The attraction between them was growing stronger than the roles they were forced to assume with each other, the prisoner and her jailer, the anomaly and her neutralizer. It was harder to act the wary agent with Diane because Myka believed there was increasingly little to be wary of. She wouldn't deny there was a threat, but she didn't believe that Diane was a knowing participant. As for Diane, her ill-treatment couldn't entirely dampen her natural curiosity about why she was here in a reality that imperfectly mimicked her own. These weren't interrogations, they were conversations, and though Myka knew she should harden her tone and quit slouching in the armchair, her legs hooked over its opposite arm, she couldn't be the coolly analytic observer of Diane that she should be, not when what she wanted to do more was to stop talking about the Warehouse and Helena, stop talking altogether. Consequently her "Why are you so curious about Helena's 'missing' two years?" came out much too idly.
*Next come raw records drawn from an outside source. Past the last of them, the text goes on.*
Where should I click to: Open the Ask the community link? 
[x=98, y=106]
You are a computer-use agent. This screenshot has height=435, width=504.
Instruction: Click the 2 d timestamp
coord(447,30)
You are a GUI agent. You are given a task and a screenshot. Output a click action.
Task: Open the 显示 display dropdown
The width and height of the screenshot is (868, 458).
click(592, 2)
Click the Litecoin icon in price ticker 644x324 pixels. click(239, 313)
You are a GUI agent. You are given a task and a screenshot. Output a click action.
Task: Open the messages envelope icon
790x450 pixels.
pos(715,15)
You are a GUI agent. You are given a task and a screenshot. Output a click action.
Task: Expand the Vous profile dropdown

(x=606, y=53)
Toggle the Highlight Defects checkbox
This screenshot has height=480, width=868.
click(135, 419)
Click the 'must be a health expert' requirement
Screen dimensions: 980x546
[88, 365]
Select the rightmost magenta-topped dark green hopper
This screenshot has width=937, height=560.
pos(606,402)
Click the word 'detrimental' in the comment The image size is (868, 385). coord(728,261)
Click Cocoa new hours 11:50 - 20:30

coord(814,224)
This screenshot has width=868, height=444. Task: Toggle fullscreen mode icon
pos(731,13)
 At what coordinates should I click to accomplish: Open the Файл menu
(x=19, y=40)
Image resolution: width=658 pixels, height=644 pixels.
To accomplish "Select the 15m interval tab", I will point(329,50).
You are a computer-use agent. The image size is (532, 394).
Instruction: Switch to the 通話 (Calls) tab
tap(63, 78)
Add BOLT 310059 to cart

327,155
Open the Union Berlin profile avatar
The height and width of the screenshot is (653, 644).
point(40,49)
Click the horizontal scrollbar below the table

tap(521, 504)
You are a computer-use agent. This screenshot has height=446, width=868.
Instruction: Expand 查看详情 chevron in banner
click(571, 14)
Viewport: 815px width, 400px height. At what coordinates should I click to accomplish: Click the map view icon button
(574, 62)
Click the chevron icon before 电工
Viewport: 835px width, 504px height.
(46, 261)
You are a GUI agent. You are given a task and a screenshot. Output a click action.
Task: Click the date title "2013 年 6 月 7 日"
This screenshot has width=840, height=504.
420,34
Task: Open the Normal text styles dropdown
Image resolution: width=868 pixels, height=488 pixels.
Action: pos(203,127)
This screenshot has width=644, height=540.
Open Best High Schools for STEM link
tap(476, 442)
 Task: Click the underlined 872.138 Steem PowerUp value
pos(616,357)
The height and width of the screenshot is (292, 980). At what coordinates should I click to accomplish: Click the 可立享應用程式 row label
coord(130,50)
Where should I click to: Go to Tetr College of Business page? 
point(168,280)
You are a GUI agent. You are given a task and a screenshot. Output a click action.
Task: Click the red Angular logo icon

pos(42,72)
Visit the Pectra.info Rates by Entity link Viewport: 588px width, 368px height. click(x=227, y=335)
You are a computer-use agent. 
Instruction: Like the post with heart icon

"Aren't you? Perhaps I'm less deficient in that quality than she thinks," Diane responded. She took a sip of her coffee. "Two parts cream to one part sugar. You _are_ good to me, Myka Bering." The indulgence in her voice suggested that she might welcome a change in subject as well. "You're going to have to tell me someday how you reconcile it - being an agent and a friend."

If only she did know how to reconcile it. It was how she had reacted to, and sometimes treated, the other Helena, lurching from wariness and suspicion to sympathy for the transition Helena was having to make and a not-so-frank fascination that bordered on -

"Doesn't it strike you as strange that her record literally ends with her returning from a retrieval in Amsterdam and then the next reference is more than two years later, 'Agent Wells has returned from Scotland to resume her duties,'" Diane mused, interrupting Myka's train of thought. "Complete silence about what she was doing during those two years, and that's highly unusual from what they've let me see of this Warehouse's archives, not to mention highly unusual for Cousin Helena herself." Diane took another sip, flashing an appreciative smile at Myka only to let it turn cynical as she grumbled, "Have you never read her many amendments to the case files? 'I did this, I did that, I invented the device that made the retrieval possible, I was the one who figured it all out.' At least God rested on the seventh day," she finished sourly.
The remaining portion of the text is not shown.